The defendants next argue that the plaintiff failed to prove that Grove-land Township was where the patients were at the time of their illness; that there was no showing that the persons receiving hospital care were ehgible to receive it from Groveland Township and further that illness for which the claims were made occurred in Peoria Township and therefore should have been presented to that township for disposition.

The forms 450 entered into evidence as exhibits before the trial court show the patients’ residence to be Groveland Township, Tazewefl County. Each form was signed by the patient and preceding the signature was the following statement:

“I declare under the penalties of perjury that I have written or caused to be written on this form the information requested and that I have read and examined or had read to me the completed form and to the best of my knowledge and belief, the information is true, correct and complete * * *."

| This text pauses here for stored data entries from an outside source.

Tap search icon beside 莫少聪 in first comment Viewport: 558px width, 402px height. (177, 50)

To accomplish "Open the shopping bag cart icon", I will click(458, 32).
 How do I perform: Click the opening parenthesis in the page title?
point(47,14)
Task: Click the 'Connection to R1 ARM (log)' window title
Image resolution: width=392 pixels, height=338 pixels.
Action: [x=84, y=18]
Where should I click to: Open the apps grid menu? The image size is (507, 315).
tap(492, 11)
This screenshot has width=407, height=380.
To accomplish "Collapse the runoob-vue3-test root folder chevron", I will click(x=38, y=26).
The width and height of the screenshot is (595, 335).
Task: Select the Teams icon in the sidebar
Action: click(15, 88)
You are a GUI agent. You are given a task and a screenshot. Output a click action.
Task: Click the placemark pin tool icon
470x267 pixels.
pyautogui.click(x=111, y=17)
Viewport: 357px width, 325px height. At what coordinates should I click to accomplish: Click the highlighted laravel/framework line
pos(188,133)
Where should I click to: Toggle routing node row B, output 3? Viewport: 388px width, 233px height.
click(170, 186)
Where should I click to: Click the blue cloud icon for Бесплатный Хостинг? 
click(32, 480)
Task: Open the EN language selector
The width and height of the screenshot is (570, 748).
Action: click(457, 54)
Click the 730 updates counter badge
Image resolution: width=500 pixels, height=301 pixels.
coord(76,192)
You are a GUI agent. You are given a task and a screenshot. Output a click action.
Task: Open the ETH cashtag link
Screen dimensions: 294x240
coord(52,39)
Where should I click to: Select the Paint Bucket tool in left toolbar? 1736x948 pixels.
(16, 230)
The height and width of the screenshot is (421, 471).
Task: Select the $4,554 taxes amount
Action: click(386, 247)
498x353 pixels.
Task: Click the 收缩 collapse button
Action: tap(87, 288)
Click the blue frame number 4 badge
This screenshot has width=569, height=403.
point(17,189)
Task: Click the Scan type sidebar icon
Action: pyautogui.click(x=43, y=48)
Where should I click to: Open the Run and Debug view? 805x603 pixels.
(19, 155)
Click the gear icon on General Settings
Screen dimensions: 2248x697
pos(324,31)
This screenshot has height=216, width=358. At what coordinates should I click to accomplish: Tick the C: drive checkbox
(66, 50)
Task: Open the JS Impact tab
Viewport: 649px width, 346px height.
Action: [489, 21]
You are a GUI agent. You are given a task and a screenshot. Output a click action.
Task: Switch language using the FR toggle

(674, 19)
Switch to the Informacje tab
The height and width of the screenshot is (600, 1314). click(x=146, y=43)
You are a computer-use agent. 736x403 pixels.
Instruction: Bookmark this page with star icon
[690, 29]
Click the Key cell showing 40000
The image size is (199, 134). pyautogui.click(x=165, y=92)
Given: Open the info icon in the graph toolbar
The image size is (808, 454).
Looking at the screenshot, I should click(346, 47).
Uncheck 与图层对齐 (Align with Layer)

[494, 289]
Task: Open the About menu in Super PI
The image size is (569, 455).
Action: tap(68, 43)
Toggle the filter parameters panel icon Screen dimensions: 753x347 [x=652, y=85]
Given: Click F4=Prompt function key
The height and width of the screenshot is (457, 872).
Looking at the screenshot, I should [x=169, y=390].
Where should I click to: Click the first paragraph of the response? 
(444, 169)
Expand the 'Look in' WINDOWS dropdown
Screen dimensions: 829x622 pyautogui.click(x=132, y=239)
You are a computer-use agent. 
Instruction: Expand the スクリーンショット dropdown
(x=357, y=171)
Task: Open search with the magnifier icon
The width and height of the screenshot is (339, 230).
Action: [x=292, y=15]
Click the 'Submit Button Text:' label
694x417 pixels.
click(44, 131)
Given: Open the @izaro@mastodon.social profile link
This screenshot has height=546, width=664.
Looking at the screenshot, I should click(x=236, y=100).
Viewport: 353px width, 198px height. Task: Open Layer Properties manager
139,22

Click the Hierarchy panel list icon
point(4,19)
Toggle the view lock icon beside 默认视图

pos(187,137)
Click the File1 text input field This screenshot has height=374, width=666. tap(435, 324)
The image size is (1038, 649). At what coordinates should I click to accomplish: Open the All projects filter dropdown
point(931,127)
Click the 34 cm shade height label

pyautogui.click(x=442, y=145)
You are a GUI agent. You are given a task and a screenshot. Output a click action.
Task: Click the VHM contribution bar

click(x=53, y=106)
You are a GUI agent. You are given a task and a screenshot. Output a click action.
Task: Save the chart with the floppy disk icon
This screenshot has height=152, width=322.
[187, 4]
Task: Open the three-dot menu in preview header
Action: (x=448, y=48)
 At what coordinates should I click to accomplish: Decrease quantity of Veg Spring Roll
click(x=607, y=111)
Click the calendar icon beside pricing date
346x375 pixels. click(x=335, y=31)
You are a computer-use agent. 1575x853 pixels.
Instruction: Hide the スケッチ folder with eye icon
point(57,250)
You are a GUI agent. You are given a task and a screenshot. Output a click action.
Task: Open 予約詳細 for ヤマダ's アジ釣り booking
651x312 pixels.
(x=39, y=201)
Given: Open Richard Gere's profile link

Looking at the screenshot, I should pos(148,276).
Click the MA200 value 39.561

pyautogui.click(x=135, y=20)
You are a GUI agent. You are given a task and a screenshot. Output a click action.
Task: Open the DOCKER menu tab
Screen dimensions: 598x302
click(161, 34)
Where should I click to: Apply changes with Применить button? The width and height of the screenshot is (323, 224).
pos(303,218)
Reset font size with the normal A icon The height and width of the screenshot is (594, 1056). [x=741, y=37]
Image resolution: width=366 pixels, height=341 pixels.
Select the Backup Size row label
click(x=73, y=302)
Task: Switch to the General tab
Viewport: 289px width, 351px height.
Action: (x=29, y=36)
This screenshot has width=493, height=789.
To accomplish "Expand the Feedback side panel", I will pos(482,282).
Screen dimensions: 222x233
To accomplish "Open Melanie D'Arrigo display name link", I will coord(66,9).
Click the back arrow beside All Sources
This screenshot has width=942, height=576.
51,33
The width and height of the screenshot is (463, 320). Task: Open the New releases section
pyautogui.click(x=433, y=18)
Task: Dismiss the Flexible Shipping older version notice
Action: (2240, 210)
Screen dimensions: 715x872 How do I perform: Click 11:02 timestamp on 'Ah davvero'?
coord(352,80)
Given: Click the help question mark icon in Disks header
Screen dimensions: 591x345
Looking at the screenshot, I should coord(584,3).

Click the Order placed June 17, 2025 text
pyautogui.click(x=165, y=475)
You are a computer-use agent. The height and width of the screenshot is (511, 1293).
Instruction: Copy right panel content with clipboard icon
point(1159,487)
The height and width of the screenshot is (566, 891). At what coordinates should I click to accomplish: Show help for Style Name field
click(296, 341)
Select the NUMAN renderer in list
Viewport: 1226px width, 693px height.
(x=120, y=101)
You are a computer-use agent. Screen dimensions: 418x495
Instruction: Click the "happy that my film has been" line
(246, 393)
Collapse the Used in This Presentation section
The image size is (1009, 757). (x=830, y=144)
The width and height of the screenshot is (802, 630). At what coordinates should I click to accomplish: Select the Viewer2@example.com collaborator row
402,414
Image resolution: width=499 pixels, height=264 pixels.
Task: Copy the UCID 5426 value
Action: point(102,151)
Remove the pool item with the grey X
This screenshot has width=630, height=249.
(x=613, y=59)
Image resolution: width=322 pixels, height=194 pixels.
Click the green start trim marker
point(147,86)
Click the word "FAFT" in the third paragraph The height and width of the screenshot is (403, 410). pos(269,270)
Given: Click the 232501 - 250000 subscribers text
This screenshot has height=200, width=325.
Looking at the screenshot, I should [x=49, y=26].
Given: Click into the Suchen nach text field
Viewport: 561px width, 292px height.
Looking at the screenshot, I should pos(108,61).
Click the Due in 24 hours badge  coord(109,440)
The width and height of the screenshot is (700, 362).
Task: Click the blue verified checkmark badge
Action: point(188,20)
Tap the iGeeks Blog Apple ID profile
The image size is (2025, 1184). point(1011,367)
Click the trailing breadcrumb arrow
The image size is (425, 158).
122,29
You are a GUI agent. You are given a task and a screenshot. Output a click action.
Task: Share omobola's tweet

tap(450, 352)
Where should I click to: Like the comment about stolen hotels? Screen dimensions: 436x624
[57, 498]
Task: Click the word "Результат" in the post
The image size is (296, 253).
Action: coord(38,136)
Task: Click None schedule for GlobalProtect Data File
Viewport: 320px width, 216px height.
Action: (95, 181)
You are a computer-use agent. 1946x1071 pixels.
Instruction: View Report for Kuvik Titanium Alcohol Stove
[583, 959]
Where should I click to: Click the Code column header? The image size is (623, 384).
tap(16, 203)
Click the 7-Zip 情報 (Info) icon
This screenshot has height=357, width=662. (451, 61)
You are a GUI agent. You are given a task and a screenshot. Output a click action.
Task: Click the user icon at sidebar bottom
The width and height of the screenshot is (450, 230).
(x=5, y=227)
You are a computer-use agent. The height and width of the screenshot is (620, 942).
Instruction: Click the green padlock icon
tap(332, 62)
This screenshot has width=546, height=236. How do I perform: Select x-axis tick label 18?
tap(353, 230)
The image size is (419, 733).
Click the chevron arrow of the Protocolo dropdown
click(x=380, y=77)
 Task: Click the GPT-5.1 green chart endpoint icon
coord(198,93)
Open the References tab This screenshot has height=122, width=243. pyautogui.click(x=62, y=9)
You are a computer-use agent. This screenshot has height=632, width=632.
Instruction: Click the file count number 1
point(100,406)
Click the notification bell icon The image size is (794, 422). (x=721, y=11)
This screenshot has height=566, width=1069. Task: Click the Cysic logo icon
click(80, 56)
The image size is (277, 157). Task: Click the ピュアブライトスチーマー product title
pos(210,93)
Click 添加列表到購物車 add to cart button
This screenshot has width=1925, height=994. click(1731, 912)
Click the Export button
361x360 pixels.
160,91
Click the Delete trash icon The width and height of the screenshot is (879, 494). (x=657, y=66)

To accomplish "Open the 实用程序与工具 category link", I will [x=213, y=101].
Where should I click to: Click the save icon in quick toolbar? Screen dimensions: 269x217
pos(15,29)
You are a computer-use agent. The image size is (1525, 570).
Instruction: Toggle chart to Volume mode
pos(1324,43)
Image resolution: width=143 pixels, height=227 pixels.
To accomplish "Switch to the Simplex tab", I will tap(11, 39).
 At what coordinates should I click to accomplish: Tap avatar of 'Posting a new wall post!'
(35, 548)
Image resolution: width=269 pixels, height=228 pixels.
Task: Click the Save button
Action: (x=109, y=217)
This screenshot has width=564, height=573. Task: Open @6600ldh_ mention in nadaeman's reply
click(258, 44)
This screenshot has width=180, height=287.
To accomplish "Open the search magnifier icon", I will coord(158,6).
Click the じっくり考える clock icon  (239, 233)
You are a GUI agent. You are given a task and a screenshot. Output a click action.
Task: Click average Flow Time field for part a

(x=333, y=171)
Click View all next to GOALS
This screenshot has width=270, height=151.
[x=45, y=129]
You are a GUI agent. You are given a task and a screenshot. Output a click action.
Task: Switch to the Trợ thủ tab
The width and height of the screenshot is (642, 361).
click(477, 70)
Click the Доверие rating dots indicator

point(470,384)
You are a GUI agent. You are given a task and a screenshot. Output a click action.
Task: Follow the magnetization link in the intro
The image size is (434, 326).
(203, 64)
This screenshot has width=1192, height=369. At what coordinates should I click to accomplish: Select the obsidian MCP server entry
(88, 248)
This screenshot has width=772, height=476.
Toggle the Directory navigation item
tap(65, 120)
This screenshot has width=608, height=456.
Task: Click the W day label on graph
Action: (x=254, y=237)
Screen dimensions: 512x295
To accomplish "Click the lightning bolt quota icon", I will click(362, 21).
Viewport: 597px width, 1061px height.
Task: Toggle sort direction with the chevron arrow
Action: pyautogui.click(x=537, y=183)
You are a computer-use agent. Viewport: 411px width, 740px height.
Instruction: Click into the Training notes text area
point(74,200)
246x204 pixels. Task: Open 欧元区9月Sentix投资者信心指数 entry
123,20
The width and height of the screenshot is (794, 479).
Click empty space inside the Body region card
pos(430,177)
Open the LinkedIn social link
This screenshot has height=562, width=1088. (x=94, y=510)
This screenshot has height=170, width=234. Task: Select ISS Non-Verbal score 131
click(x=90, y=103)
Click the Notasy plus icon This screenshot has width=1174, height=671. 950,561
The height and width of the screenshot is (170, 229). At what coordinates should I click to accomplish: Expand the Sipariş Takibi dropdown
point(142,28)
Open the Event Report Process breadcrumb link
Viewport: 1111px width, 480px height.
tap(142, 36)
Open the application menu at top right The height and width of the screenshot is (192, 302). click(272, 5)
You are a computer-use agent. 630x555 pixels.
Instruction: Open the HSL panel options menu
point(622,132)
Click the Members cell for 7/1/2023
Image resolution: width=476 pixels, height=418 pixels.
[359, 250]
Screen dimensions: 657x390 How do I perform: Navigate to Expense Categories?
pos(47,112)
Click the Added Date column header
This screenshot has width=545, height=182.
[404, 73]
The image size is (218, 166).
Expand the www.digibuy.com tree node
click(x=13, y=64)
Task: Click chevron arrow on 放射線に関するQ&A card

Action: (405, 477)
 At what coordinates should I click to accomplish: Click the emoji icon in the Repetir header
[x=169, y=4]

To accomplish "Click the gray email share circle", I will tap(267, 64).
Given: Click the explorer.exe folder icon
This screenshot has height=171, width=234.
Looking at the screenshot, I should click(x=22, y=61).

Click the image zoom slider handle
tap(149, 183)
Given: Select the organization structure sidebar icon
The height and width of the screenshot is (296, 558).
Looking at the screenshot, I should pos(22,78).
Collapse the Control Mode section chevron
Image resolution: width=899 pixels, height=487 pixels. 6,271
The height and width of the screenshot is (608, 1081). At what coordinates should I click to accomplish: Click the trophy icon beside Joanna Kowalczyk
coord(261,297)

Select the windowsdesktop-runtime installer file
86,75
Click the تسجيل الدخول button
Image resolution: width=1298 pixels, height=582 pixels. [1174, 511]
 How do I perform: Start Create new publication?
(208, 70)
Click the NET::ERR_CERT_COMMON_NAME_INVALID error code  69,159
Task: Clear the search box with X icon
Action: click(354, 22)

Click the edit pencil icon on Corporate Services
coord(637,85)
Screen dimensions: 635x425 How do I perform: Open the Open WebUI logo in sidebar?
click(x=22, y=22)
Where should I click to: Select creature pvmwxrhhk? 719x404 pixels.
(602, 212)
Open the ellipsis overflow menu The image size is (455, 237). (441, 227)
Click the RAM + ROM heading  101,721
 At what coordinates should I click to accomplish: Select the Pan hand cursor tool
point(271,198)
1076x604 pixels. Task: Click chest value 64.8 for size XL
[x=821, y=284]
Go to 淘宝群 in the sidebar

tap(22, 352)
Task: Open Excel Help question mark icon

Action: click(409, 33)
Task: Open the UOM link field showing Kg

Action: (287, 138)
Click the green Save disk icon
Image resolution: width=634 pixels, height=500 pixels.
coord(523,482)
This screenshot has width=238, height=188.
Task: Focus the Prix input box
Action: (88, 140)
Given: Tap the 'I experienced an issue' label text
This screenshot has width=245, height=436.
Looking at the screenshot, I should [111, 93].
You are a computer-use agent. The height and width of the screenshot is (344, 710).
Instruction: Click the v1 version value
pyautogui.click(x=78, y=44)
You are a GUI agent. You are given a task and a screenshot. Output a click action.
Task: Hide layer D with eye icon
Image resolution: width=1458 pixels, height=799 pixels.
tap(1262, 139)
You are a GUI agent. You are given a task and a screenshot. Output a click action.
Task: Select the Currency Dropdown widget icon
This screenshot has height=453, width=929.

*284 We believe it suffice to say that the plaintiff had the right to rely upon a sworn application as to place of residence. Two elements are necessary to create a “residence”, bodily presence in that place, and intention of remaining in that place, and neither alone is sufficient to create a legal residence. (Hughes v. Illinois Public Aid Com., 2 Ill.2d 374, 118 N.E.2d 14.) Under oath the patients stated their residence to be in Groveland Township, they gave street and city addresses located in that township and there is ample evidence in the record that they in fact did reside in such township and the record is barren of any evidence that they did not intend to continue to reside there. Chapter 23, Section 7 — 1.1, Illinois Revised Statutes, states:

“* * * The local governmental unit in which the person is at the time of his illness or death shall give or cause to be given the necessary aid * *

The trier of facts found that the patients Pearson and Ragsdale were residents of Groveland Township and that was where they were found when they became ill and needed hospitalization. We find nothing in the record that would permit us to substitute our judgment for that of the trial court in regard to determination of these questions.

Lastly the defendants argue that townships should not be liable for treatment except to hospitals that are located closest to it. We know of no law, statutory or otherwise, that supports this contention and in fact there is none. In the absence of any such law, rule or regulation this question must be determined upon the factual situation presented in each case. Common sense must be the guideline for the closest located hospital may not necessarily be the most accessible one in terms of time consumed in arriving at its location and gaining admission. In the instant case as the result of the location of highways, the areas through which they traverse, traffic conditions and other factors there is a strong reason to believe that patients residing in Groveland Township, Tazewell County, would consume less time in traveling to the plaintiff hospital than traveling to the Pekin Hospital located in Tazewell County. To adopt the argument of the defendants and to have it applicable in every instance would result in the imposition of an unreasonable rule fraught with possible dangerous consequences.

For the reasons set forth the judgment of the Circuit Court of Tazewell County is hereby affirmed.

Judgment affirmed.

STOUDER, P. J., and DIXON, J„ concur.